(Aim of the exercise) Swap "screenshot" for "screen capture" in the entries, starting at the very beginning and ending at the line containing "click(x=156, y=384)", with everything else left unchanged. Leave the pictures out of your answer.

[Lines of data]
----------

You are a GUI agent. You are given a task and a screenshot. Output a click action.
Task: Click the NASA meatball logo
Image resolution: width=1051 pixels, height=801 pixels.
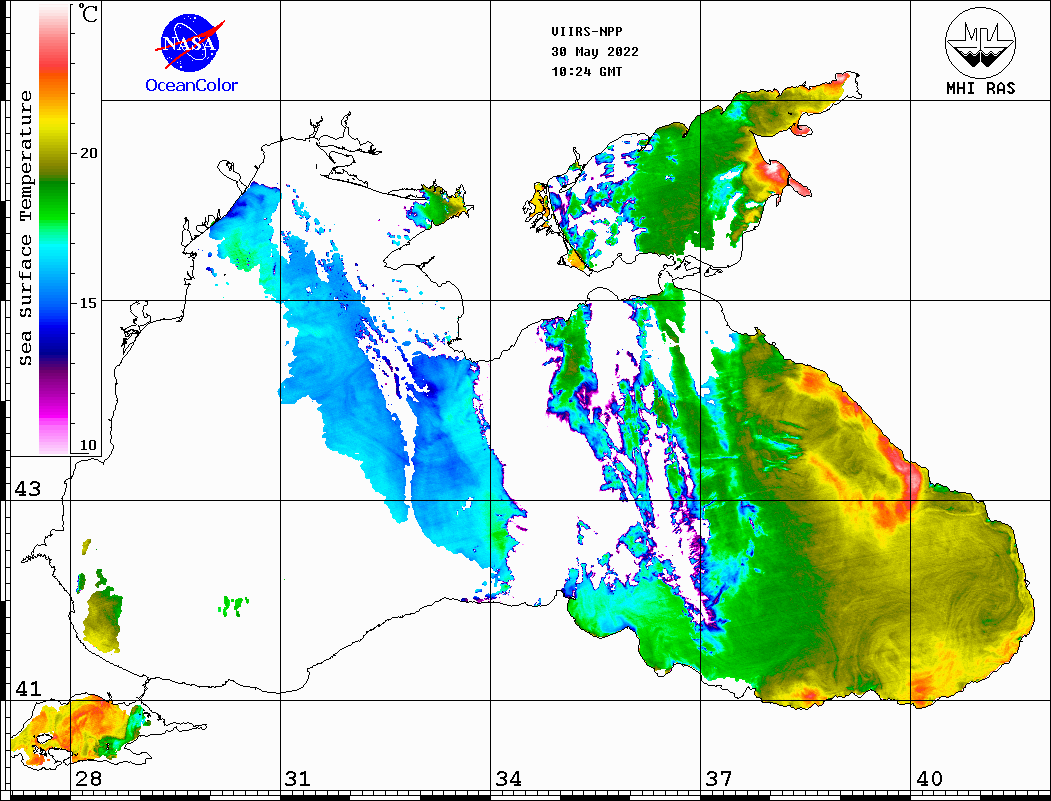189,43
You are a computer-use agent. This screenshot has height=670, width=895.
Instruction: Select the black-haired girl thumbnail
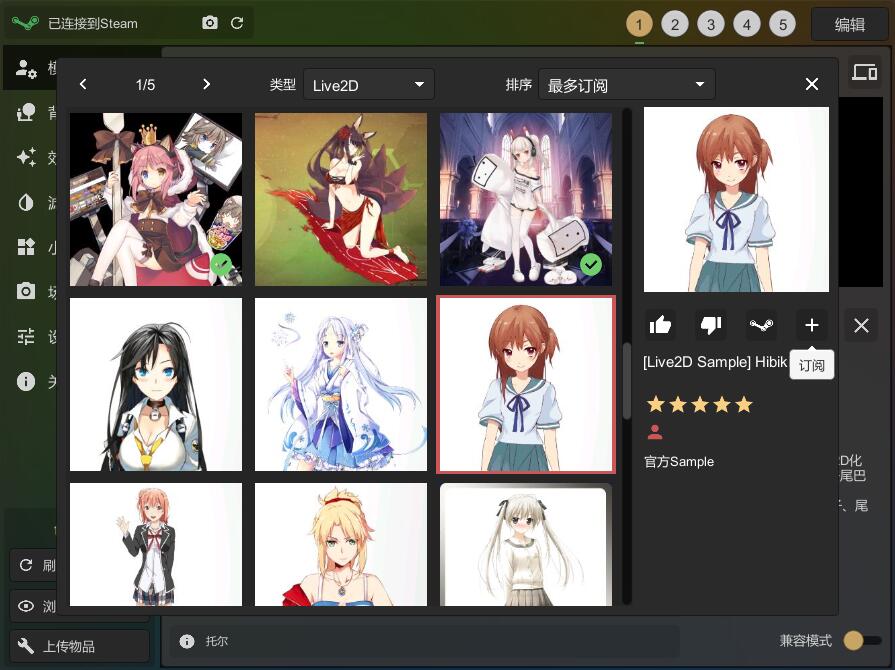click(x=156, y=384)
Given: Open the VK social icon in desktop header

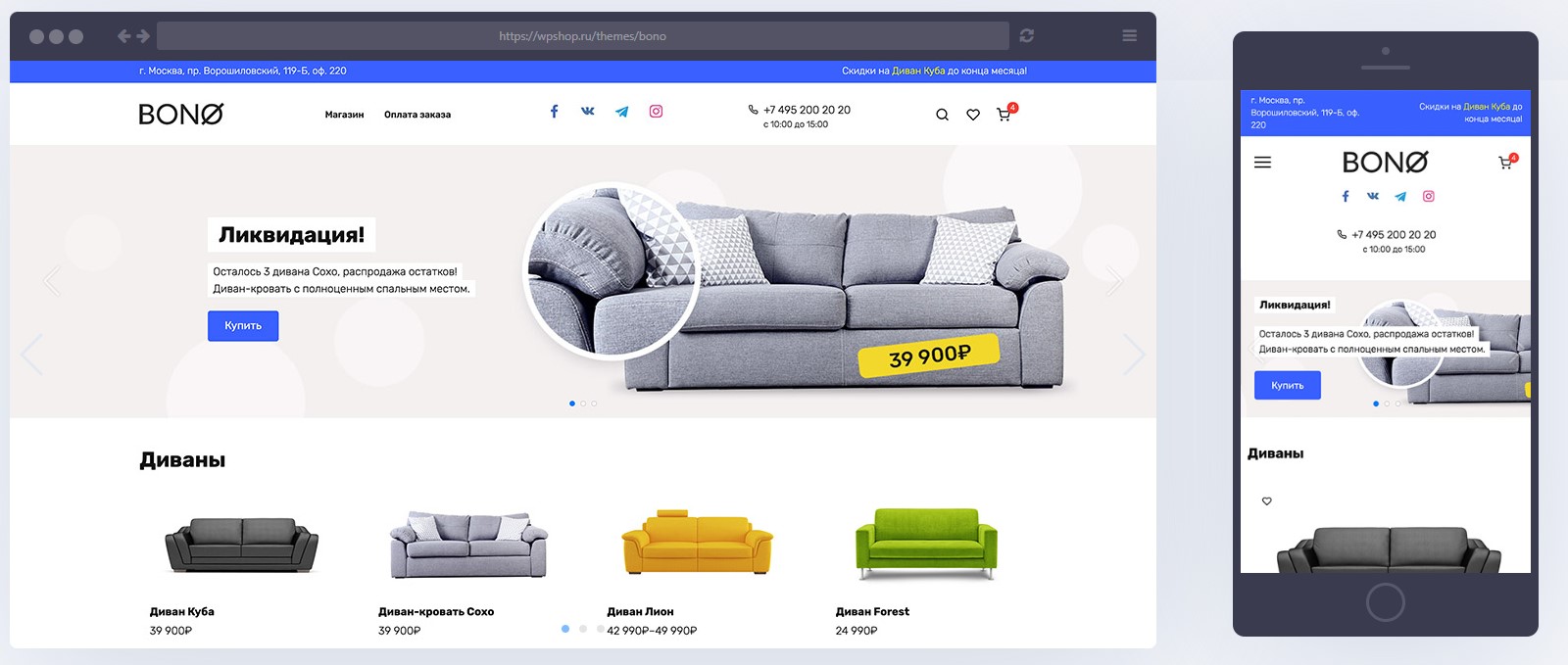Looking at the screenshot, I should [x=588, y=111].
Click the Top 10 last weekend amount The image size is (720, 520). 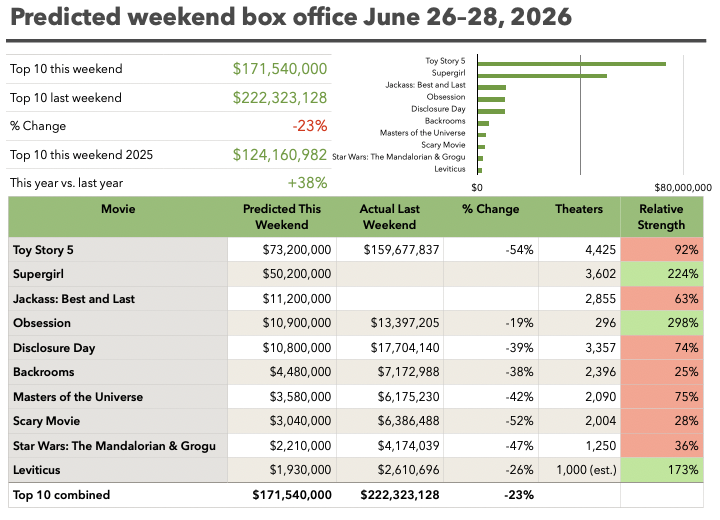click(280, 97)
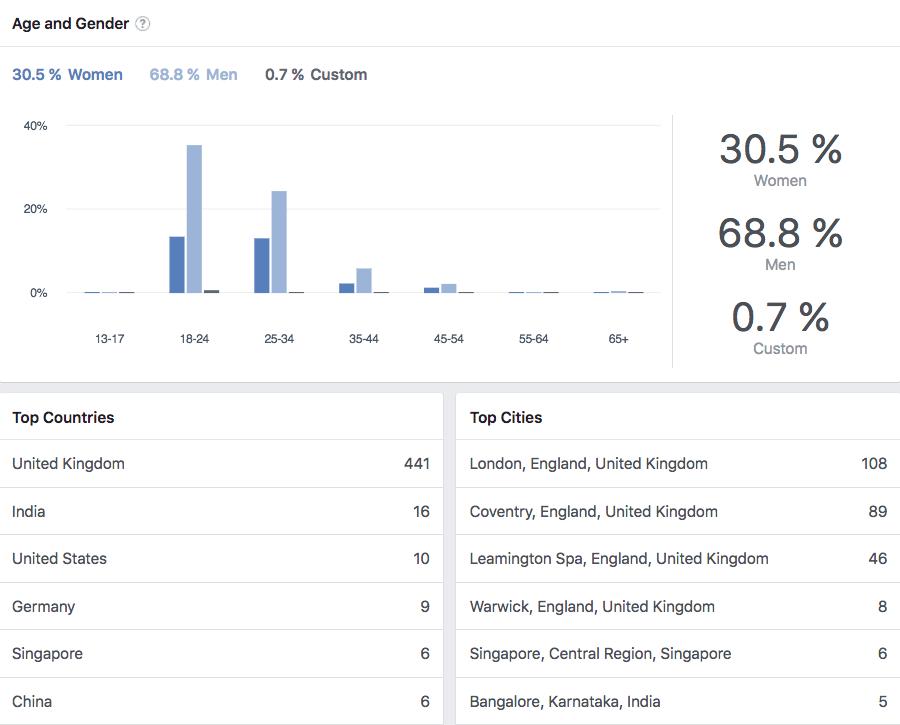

----------

(Result below)
You are a GUI agent. You are given a task and a screen capture. Output a click action.
Task: Click the NASA meatball logo
Image resolution: width=1051 pixels, height=801 pixels.
189,43
You are a computer-use agent. This screen capture has height=670, width=895.
Instruction: Select the black-haired girl thumbnail
click(x=156, y=384)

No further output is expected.